● **What you have to do**:
Reproduce the stretch of material from the line containing "Click the Undo arrow icon" through the line containing "pos(309,595)", switching "GUI agent" to "interface agent" and leaving everything else unchanged.

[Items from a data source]
==*==

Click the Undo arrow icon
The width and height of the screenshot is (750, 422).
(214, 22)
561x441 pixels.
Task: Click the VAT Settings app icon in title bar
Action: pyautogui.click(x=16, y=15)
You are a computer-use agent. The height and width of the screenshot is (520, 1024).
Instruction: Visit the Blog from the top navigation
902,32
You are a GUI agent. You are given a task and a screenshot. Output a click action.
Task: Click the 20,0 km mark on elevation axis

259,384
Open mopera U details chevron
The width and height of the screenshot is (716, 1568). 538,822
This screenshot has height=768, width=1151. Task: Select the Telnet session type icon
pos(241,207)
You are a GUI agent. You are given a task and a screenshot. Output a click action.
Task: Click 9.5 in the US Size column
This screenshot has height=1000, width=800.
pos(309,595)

==*==

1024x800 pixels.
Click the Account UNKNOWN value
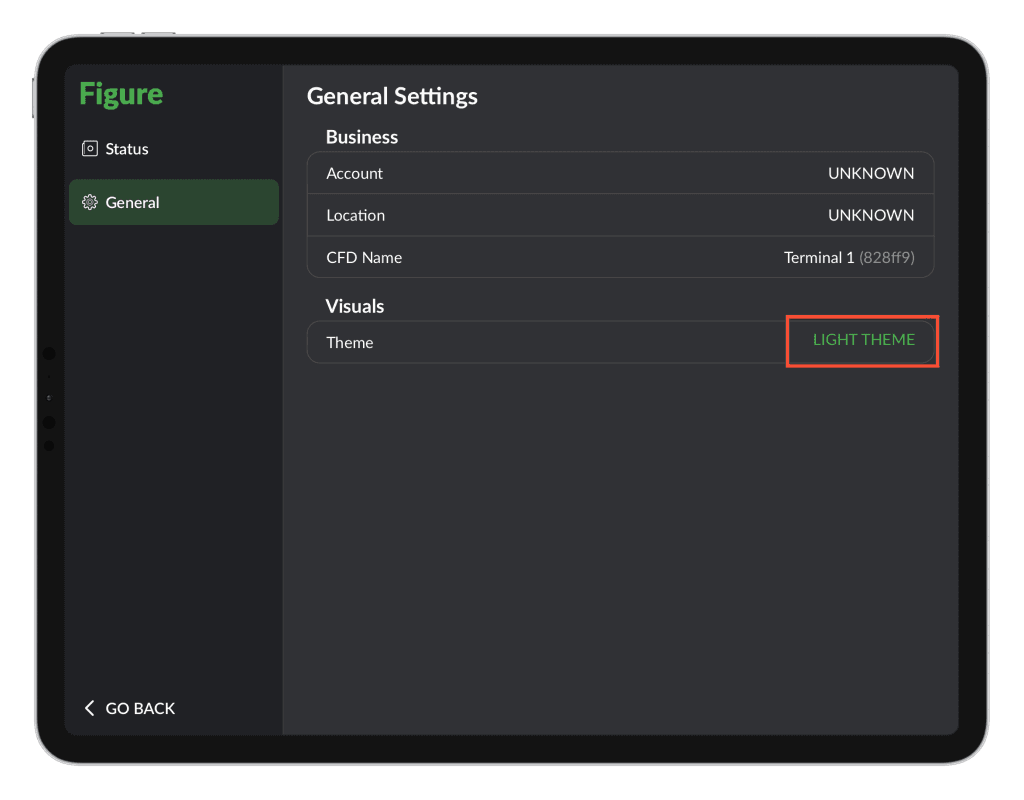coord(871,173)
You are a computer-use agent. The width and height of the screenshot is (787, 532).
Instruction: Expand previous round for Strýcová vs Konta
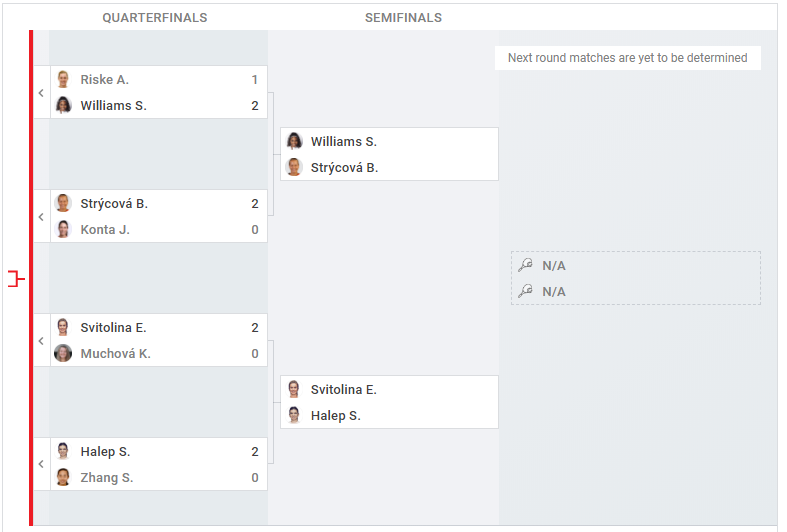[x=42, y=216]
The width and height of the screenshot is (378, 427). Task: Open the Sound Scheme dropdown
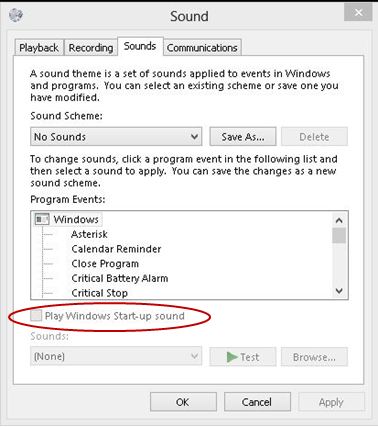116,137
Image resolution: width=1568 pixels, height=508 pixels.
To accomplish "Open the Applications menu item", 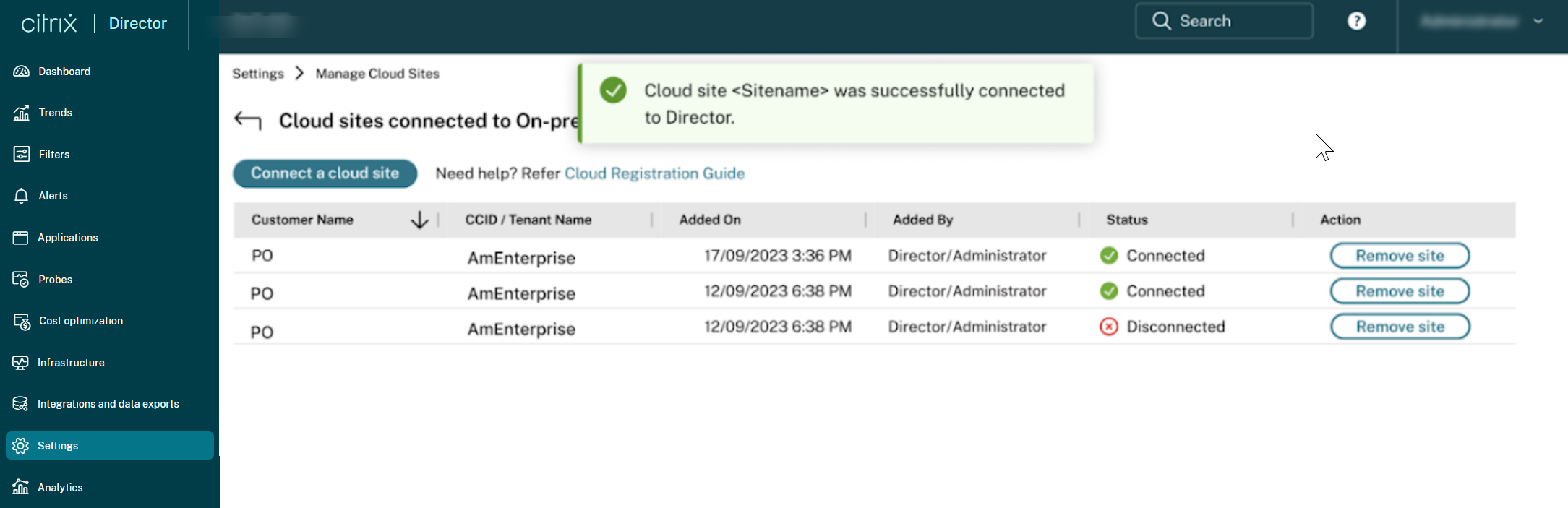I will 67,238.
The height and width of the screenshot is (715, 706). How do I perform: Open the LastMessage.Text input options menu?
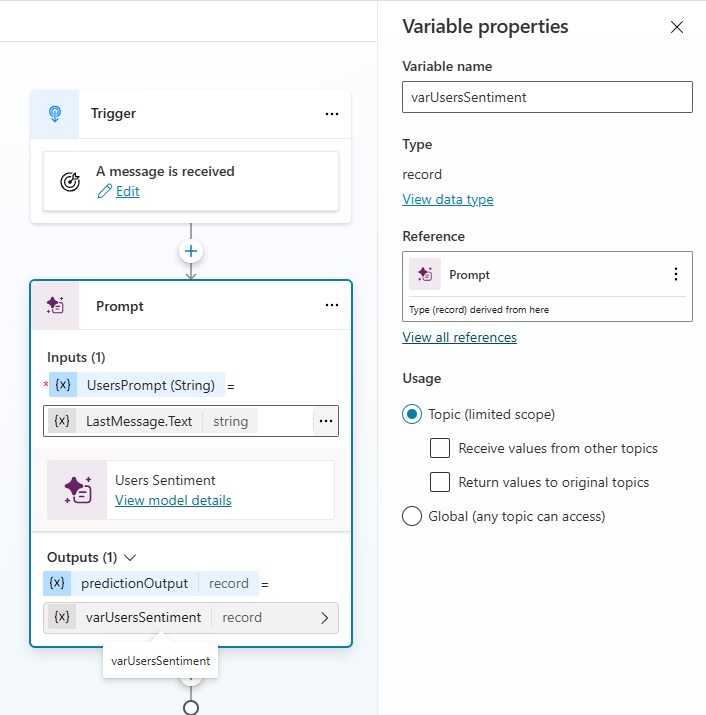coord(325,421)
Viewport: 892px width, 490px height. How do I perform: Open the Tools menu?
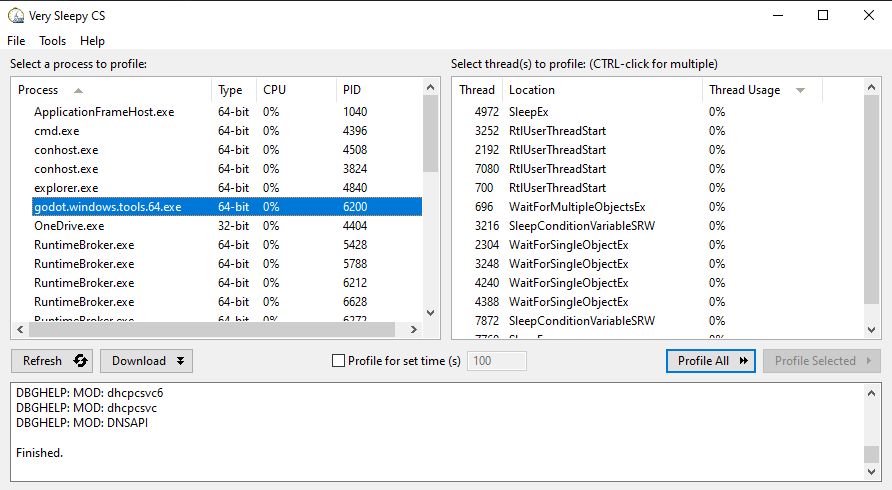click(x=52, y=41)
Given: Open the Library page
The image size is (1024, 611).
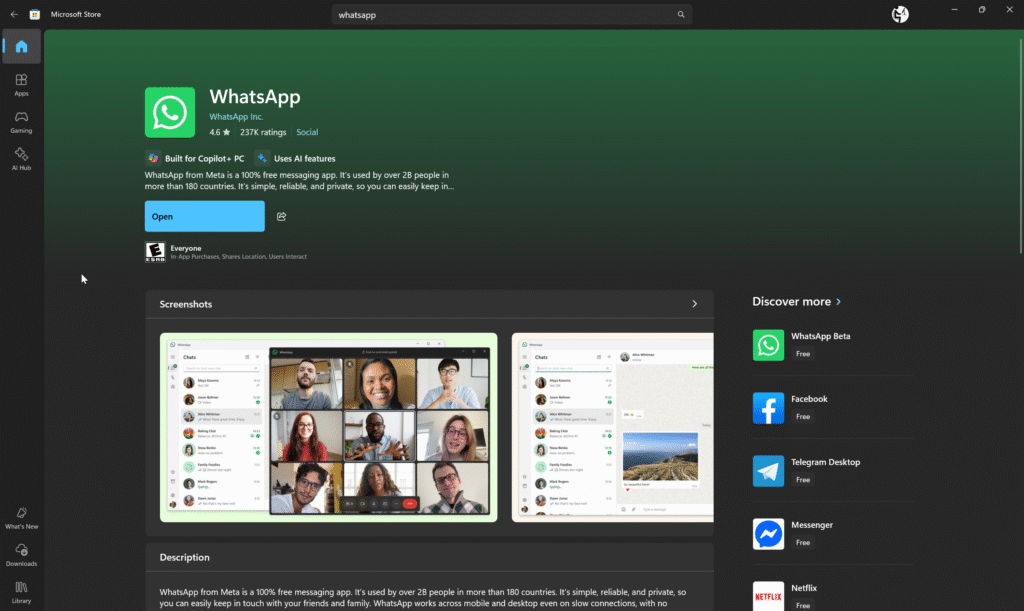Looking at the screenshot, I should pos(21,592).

==*==

● **Finished task**:
Click the Undo arrow icon
The width and height of the screenshot is (750, 422).
(214, 22)
561x441 pixels.
Task: Click the VAT Settings app icon in title bar
Action: pyautogui.click(x=16, y=15)
You are a computer-use agent. The height and width of the screenshot is (520, 1024).
Instruction: Visit the Blog from the top navigation
902,32
You are a interface agent. You are given a task and a screenshot. Output a click action.
Task: Click the 20,0 km mark on elevation axis

259,384
Open mopera U details chevron
The width and height of the screenshot is (716, 1568). 538,822
This screenshot has height=768, width=1151. Task: Select the Telnet session type icon
pos(241,207)
You are a interface agent. You are given a task and a screenshot. Output a click action.
Task: Click 9.5 in the US Size column
This screenshot has height=1000, width=800.
pos(309,595)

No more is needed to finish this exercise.